C’est à la même période que la ligue professionnelle, la NBA, accepte la participation des joueurs afro américains. La forte médiatisation de cette ligue va diffuser cette culture du “jeu noir”. Selon les médias, deux styles de jeu s’affrontent, voire plus loin que deux styles de jeu. Deux cultures sportives, s’étant construites parallèlement dans le même pays. Un “jeu blanc” décrit comme scolaire, les joueurs suivent des tactiques de jeu mises en place. Face à un “jeu noir” définit par l’expression “out of the textbook”. Ces différentes descriptions continuent de véhiculer de nombreux clichés, les joueurs noirs étant plus instinctifs, naturels… alors que les “joueurs blancs” seraient plus dans la réflexion, la culture, les acquis… Peu à peu ce “jeu noir” gagne en popularité devient de plus populaire, de par son côté spectaculaire, mais aussi par son efficacité. Il est ainsi peu à peu adopté par de nombreux coachs.

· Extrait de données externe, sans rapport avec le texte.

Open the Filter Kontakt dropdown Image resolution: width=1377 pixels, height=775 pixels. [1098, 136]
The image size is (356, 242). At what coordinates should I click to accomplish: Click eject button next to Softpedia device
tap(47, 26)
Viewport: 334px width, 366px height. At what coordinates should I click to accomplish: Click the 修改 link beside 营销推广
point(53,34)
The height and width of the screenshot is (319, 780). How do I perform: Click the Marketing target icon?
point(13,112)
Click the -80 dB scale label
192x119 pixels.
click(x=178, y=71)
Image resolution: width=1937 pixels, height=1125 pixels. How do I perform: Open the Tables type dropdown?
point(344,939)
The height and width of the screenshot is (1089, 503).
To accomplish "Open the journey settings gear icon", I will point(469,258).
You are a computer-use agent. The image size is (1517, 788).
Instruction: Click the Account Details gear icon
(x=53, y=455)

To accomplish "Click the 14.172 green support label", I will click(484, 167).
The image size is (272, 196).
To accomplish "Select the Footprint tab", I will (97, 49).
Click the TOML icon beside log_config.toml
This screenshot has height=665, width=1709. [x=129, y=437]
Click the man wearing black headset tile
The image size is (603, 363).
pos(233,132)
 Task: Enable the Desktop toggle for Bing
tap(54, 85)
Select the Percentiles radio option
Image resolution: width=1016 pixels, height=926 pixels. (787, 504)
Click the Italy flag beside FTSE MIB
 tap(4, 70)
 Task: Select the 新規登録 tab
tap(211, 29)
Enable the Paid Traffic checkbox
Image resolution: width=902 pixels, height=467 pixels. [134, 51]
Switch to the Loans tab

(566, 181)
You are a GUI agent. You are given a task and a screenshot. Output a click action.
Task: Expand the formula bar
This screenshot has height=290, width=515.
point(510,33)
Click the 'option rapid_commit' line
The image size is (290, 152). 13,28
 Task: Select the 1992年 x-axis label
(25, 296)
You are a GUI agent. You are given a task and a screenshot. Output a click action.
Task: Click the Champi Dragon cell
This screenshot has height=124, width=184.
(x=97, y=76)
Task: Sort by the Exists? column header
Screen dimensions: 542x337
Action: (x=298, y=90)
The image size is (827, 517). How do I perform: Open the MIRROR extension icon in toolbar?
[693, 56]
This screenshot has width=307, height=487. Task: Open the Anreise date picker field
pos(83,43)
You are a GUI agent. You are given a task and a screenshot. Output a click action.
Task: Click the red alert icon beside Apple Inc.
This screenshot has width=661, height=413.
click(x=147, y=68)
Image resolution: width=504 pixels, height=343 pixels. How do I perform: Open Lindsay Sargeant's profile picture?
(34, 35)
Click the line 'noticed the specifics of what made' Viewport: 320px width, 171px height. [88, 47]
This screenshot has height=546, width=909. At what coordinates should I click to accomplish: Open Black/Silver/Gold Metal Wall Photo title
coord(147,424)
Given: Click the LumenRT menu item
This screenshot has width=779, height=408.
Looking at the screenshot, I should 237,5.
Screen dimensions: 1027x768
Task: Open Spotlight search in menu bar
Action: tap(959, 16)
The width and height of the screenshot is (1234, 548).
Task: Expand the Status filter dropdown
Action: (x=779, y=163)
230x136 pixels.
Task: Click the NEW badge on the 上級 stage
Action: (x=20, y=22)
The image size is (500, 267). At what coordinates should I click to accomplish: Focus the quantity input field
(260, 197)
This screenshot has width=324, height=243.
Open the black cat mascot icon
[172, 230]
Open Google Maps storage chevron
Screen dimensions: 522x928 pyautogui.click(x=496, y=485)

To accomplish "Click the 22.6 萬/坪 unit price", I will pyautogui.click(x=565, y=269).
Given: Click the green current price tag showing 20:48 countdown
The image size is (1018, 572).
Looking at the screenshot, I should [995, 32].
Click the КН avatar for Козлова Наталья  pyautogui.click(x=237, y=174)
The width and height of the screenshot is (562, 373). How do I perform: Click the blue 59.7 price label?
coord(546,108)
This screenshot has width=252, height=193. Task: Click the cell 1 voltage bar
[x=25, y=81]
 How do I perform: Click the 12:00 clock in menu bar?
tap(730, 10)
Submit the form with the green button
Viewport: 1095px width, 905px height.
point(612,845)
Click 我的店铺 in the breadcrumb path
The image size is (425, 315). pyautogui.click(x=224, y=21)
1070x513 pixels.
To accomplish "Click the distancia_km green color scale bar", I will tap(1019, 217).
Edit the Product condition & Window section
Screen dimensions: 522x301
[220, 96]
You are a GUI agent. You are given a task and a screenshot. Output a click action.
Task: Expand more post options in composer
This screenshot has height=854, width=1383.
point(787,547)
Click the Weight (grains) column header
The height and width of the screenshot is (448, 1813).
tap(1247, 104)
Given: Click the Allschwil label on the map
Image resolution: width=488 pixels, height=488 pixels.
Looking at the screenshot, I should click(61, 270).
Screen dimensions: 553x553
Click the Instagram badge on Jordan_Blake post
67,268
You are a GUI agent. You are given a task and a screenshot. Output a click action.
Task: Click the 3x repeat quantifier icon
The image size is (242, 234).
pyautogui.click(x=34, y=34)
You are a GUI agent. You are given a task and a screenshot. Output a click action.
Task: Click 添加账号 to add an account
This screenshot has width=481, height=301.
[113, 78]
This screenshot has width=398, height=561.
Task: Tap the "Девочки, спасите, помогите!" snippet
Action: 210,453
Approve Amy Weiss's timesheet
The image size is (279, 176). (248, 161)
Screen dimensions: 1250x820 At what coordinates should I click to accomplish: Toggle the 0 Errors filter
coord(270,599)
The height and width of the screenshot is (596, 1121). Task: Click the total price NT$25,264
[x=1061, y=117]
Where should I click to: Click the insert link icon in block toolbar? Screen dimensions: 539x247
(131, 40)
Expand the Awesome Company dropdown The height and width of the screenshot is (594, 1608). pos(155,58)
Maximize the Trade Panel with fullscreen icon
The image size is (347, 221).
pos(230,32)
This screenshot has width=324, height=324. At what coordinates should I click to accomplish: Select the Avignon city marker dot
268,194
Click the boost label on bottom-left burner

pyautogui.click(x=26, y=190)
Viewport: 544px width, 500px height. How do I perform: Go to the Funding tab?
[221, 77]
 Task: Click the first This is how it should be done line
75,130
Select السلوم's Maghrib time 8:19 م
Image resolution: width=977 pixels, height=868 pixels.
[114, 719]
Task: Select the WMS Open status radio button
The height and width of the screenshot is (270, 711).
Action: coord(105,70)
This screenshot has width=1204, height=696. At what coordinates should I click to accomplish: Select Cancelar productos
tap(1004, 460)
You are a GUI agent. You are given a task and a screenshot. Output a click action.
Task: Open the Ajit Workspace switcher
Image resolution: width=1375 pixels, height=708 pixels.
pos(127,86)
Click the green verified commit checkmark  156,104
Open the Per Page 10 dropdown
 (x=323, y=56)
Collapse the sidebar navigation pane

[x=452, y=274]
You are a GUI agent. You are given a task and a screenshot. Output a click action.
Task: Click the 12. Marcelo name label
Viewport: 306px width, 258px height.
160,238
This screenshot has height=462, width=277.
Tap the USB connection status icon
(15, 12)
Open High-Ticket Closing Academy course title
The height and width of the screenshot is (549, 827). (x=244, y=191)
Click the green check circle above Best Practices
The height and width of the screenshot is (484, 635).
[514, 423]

Il perd ainsi son statut de “jeu noir” pour devenir le “jeu américain”. C’est ainsi ce style de jeu spectaculaire, rapide, presque volant, qui fait le succès de la NBA à l’international. Il devient aussi le symbole de l’équipe nationale, surnommée la “Dream Team” lors de jeux olympiques de Barcelone en 1992.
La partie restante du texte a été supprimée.